Pfizer to market Biohaven’s migraine drug outside of the United States

The strategic commercialization partnership will see Biohaven continue marketing the drug in the U.S.



Earlier in the week, pharmaceutical giant Pfizer announced it had entered into a strategic commercialization arrangement with Biohaven Pharmaceuticals to market the migraine drug rimegepant outside of the U.S. once approval is granted. According to the statement, the drug which is sold as Nurtec® ODT in the U.S. is used to treat ‘migraine attacks with or without aura and for the preventive treatment of episodic migraine in adults.’ The drug is currently under review by the European Medicines Agency and a few other regulatory authorities outside of the U.S. “We believe this collaboration, which brings together the winning combination of Biohaven’s Neuroscience R&D with Pfizer’s industry-leading expertise and large global footprint will help accelerate access to rimegepant for patients around the world,” said Vlad Coric MD, CEO of Biohaven.


Per the deal’s terms, Biohaven still remains primarily responsible for any further clinical development for the drug, while the duo would partner to secure regulatory approvals.
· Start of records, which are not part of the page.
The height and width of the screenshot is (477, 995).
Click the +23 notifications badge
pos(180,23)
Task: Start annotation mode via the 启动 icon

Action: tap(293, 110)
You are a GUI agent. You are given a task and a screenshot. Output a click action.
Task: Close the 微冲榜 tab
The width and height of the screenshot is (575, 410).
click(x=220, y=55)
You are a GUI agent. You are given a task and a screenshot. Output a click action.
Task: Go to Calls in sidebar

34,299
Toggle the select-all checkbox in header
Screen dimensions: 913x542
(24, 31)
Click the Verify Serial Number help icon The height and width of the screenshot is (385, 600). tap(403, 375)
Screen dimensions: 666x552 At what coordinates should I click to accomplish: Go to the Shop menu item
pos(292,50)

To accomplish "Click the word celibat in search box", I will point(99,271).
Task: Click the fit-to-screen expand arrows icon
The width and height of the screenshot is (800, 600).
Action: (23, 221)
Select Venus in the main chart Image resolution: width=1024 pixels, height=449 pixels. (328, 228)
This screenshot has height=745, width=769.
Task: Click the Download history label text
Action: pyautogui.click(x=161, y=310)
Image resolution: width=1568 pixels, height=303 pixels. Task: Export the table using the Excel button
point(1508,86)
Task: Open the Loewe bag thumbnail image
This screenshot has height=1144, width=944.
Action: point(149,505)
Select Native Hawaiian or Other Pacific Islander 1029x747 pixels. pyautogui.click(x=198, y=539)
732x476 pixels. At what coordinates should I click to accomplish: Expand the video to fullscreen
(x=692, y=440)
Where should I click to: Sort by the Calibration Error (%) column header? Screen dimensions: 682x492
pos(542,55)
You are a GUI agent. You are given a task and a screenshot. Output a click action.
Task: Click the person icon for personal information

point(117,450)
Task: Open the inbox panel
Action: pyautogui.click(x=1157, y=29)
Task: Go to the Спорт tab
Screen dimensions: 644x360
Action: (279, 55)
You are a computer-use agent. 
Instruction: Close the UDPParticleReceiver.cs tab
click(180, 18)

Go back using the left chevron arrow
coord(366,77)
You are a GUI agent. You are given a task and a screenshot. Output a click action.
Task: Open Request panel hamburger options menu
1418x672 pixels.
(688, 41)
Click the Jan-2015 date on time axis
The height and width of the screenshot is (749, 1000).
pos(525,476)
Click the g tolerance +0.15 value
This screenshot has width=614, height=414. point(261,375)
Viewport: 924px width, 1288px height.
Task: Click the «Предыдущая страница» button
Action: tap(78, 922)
Biohaven will continue commercializing Nurtec ODT on its own in the U.S, with Pfizer assuming responsibility for commercializing the drug abroad once approvals are granted. "We are excited to join forces with Biohaven in the fight against migraine and help those patients impacted by this debilitating neurological disease,” said Nick Lagunowich, Global President, Pfizer Internal Medicine. In addition, Pfizer would also gain rights ‘outside of the U.S. to zavegepant, a third generation, high affinity, selective and structurally unique, small molecule CGRP receptor antagonist, currently being studied in an intranasal delivery and a soft-gel formulation in Phase 3 clinical trials for migraine indications.’